Le projet El Khomri

Publié le par Vincent Sévigné

Le projet de loi El Khomri est un test intéressant. Rappelons que ce projet de loi qui sera présenté en conseil des ministres le 24 mars porte sur certaines adaptations du code du travail, notamment en matière de licenciements.

Est-ce un outil efficace pour diminuer le chômage ? Non. Du moins, pas à lui seul. Par contre, c'est une étape indispensable pour libérer, un peu, les entrepreneurs. Mais l'intérêt essentiel de ce projet, et peut-être même son premier objectif, est d'abord d'obliger chacun à dévoiler une partie de son programme économique.

La réaction de la gauche du parti socialiste est claire. Non seulement le rejet est absolu mais ce ballon d'essai est considéré comme un point de rupture. Même Martine Aubry est montée au créneau pour soutenir les « frondeurs ». Ceci était prévisible, et donc, probablement, souhaité par l'exécutif : cela clarifie les positions.

Je dois avouer que j'ai été un peu surpris par la réaction de Nicolas Dupont-Aignan et par celle de Florian Philippot : condamner vigoureusement une ébauche de texte, dans un domaine où il faut impérativement apporter un peu d'air, me semble une erreur politique.

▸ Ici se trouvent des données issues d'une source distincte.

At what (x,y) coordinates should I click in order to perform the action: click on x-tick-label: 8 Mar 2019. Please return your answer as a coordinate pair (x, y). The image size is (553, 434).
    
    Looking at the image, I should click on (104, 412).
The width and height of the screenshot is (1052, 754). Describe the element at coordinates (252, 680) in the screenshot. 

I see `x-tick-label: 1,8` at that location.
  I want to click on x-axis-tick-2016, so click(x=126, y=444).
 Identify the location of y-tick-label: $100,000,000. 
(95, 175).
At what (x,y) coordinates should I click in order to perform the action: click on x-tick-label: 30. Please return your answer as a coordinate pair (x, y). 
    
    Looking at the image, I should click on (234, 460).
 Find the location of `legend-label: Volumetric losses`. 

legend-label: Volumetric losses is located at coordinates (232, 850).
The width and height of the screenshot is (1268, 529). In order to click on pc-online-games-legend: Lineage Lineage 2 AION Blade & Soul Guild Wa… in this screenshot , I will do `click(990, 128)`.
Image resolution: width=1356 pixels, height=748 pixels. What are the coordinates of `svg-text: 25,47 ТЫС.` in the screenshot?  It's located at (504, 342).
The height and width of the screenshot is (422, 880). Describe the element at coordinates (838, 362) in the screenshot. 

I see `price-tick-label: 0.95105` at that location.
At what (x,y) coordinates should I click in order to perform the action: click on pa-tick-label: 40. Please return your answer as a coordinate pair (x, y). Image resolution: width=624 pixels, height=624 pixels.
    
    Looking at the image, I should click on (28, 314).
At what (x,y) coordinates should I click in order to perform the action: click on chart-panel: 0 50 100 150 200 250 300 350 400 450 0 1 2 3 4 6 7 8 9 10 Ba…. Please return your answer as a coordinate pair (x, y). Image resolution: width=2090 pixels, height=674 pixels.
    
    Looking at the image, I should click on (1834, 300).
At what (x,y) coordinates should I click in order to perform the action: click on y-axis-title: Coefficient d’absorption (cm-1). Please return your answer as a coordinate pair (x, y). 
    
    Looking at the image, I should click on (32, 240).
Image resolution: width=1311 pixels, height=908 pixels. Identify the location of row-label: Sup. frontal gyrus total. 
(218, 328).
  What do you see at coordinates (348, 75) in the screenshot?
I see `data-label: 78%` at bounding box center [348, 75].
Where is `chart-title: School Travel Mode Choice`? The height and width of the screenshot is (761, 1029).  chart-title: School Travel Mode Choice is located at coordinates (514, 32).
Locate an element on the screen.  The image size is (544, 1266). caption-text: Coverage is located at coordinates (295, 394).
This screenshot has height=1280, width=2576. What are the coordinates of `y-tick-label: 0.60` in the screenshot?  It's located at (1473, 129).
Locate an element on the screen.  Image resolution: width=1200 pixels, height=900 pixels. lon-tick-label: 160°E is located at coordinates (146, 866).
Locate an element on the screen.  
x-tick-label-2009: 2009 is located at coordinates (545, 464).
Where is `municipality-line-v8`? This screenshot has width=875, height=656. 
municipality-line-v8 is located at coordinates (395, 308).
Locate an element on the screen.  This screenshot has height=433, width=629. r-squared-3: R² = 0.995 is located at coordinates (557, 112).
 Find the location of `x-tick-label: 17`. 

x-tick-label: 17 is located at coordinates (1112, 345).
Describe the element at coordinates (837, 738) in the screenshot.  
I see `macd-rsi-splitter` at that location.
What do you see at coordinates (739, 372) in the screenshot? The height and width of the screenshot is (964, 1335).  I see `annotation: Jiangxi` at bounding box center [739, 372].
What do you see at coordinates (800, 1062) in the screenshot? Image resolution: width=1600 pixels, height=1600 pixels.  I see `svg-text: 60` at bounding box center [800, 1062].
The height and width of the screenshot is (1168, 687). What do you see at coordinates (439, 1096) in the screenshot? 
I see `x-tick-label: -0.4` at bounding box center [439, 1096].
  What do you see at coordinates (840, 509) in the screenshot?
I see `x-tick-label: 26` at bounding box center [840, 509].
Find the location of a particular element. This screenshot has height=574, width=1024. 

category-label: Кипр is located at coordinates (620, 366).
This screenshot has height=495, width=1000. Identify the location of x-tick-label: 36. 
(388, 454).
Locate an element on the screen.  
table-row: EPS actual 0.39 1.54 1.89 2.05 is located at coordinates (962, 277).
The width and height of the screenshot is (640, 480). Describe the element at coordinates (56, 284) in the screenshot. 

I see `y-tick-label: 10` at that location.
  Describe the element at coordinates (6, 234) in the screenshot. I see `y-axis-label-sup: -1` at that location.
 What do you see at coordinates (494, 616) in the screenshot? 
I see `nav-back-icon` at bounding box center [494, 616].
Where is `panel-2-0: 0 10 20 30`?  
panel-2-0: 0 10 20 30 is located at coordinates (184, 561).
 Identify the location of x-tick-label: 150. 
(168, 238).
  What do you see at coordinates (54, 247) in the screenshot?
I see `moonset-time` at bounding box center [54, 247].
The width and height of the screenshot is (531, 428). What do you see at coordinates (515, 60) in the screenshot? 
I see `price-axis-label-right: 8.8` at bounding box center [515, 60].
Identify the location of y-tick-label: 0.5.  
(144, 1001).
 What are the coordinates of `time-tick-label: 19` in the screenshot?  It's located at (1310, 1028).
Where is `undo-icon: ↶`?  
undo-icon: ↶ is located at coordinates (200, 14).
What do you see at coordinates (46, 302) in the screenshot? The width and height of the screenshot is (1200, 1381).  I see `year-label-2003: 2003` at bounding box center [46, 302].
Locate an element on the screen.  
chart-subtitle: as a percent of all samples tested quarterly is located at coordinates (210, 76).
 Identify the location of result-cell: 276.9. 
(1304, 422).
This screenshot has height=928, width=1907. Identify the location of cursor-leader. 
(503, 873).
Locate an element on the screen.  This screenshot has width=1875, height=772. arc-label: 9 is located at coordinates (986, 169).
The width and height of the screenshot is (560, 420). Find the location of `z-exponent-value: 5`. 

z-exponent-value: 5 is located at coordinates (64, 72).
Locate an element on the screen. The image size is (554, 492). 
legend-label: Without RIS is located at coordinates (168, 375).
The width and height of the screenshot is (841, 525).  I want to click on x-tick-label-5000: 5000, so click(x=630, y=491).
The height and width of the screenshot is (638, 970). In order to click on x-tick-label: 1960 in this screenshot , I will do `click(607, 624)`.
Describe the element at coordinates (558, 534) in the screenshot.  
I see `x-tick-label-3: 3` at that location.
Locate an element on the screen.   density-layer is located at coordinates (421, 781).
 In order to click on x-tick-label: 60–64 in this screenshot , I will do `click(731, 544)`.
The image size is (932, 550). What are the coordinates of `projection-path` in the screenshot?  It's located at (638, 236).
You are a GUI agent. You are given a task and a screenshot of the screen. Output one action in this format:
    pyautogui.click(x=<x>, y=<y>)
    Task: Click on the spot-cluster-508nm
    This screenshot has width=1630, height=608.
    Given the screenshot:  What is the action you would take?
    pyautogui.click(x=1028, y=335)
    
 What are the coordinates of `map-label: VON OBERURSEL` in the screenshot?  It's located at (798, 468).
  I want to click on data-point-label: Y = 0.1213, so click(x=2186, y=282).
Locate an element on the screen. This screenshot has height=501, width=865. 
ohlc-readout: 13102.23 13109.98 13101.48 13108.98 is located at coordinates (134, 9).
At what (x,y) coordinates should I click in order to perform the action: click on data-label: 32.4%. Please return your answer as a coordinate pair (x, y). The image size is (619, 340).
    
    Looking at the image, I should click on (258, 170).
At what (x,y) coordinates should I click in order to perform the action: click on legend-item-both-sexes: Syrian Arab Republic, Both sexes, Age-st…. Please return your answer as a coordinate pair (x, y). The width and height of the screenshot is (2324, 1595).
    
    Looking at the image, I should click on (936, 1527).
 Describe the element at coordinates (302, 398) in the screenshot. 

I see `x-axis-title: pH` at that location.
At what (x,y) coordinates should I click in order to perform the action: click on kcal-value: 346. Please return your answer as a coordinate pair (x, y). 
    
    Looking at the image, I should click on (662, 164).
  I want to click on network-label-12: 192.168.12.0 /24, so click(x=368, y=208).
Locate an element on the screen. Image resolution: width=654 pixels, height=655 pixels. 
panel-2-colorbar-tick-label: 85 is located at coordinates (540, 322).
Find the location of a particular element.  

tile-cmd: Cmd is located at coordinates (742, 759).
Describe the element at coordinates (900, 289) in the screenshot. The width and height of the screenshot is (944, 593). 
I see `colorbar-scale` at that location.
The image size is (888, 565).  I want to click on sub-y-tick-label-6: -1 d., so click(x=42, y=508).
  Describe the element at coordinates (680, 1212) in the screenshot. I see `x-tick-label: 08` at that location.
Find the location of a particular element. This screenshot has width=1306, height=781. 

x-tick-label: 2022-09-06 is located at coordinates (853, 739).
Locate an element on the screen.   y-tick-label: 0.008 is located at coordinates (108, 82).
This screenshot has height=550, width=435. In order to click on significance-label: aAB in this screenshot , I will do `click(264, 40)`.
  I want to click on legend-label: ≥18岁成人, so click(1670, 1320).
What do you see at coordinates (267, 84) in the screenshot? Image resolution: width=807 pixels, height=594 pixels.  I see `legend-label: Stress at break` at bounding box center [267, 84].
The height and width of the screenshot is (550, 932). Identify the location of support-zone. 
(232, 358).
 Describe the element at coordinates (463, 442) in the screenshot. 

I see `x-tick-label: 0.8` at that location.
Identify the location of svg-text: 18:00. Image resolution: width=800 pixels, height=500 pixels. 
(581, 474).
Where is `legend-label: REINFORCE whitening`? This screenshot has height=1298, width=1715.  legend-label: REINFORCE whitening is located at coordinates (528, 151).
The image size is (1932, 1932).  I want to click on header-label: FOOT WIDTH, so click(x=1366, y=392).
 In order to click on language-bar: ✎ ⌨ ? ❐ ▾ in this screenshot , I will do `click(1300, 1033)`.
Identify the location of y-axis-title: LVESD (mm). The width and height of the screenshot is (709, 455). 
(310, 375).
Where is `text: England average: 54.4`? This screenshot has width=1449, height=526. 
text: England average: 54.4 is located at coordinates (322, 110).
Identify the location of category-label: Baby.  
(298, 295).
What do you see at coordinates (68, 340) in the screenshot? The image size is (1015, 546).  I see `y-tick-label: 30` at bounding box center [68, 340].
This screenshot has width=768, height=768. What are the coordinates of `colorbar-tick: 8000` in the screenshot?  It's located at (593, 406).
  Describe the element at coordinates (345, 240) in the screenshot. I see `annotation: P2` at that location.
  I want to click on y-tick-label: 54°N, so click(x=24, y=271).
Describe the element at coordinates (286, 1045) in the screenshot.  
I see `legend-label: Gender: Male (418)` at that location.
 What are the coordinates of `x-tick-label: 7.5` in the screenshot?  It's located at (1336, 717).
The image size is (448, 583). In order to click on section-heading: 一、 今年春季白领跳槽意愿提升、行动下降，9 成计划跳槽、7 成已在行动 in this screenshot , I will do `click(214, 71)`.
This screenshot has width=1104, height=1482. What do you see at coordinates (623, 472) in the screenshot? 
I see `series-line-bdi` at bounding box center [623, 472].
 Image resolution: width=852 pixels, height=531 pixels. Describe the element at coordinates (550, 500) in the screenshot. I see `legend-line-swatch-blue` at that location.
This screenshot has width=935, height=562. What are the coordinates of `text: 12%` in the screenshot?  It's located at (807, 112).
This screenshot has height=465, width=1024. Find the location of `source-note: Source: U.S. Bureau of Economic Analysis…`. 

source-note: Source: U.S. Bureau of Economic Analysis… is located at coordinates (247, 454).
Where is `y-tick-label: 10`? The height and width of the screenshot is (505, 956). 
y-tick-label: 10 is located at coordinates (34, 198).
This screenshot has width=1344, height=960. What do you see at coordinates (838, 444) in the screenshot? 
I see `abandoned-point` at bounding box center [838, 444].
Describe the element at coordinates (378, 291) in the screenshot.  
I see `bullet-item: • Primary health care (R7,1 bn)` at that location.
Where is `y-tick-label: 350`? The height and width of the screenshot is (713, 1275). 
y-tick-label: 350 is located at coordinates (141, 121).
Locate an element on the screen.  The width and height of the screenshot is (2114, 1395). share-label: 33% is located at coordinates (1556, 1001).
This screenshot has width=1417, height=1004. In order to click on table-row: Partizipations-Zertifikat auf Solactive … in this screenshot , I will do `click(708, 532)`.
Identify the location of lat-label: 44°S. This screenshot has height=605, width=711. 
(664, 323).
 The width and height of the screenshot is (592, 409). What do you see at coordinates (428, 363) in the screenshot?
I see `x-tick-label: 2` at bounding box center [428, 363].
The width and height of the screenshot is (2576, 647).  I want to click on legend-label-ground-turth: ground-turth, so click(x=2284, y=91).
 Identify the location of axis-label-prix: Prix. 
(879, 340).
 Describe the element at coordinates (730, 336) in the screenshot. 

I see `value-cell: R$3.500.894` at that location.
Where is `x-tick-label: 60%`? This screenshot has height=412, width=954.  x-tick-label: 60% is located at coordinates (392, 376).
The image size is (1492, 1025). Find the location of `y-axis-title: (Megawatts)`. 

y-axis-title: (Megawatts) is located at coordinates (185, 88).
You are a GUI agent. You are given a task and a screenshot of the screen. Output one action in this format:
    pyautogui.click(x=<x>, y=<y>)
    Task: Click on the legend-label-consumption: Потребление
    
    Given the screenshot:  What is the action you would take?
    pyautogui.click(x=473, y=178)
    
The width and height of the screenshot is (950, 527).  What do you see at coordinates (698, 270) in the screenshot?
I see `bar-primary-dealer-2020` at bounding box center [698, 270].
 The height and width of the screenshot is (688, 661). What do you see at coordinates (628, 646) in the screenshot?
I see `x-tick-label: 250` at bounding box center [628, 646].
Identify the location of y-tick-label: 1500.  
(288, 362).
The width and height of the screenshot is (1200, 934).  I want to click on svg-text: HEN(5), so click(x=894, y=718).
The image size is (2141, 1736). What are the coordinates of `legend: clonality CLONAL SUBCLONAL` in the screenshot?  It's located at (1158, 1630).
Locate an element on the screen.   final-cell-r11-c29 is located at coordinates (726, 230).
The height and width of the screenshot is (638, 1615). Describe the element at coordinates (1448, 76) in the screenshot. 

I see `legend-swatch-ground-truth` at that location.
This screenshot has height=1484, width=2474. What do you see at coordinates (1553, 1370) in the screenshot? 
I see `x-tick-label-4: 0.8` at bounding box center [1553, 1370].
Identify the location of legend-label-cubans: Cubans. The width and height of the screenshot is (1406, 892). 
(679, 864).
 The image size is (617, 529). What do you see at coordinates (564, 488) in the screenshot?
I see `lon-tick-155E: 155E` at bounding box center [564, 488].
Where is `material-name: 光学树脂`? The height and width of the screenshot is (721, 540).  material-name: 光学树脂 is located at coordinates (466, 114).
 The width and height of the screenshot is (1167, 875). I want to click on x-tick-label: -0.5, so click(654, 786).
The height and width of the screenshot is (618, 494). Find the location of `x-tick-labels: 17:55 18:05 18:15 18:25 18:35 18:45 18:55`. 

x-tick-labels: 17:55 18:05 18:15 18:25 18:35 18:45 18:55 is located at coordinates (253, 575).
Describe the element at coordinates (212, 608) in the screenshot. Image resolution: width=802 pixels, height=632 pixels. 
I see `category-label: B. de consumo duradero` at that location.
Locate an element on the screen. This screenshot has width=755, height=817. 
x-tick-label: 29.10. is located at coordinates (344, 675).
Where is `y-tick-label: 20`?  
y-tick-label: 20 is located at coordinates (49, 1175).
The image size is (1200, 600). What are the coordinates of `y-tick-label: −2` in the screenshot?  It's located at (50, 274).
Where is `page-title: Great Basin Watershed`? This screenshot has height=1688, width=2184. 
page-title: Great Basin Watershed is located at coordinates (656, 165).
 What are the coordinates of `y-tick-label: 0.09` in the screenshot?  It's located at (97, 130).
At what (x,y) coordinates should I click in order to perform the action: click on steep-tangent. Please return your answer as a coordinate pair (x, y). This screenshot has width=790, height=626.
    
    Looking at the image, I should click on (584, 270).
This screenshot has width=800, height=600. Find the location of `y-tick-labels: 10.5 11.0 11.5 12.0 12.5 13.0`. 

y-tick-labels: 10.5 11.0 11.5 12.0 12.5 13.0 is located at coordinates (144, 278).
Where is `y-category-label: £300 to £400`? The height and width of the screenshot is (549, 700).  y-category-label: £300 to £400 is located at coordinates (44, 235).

Les Français ne sont pas des imbéciles et ils sauront bien juger la crédibilité des programmes que défendront les candidats. Il y a suffisamment de points où le Front national peut valablement contester la droite pour ne pas s'opposer, a priori, aux amorces de réformes indispensables. Marine a encore le temps de redresser la barre et, si elle le juge utile, de trouver un prétexte pour condamner la loi finale.

Après une première réaction négative épidermique, Alain Juppé a été beaucoup plus astucieux en affirmant qu'il soutiendrait ce texte « en l'état ».

Laurent Berger, patron de la CFDT, a fait part de son désaccord : c'est de bonne guerre. Il a tout intérêt à mettre d'emblée la barre le plus haut possible, avant de négocier. D'ailleurs, le gouvernement l'a bien compris et a aussitôt fait droit à la requête la plus facile à satisfaire, à savoir une présentation en conseil des ministres reportée du 9 au 24 mars. C'est presque à se demander si cette première scène (de la pièce de théâtre) n'était pas convenue à l'avance.

Mais le plus intéressant va être la suite. La base « gauchiste » va-t-elle trouver là l'étincelle pour embraser la rue ? Comment vont se situer les députés, qu'ils soient socialistes modérés ou républicains ? Ce futur marathon de nos élus créera-t-il une opportunité pour faire surgir une alliance implicite entre centre gauche et centre droit ? Manuel Valls va-t-il réussir à accrocher un accord de la CFDT sur un compromis plus favorable aux travailleurs ?

Tout cela promet d'être beaucoup plus significatif et beaucoup plus utile que les débats stériles sur la déchéance de nationalité. Affaire à suivre.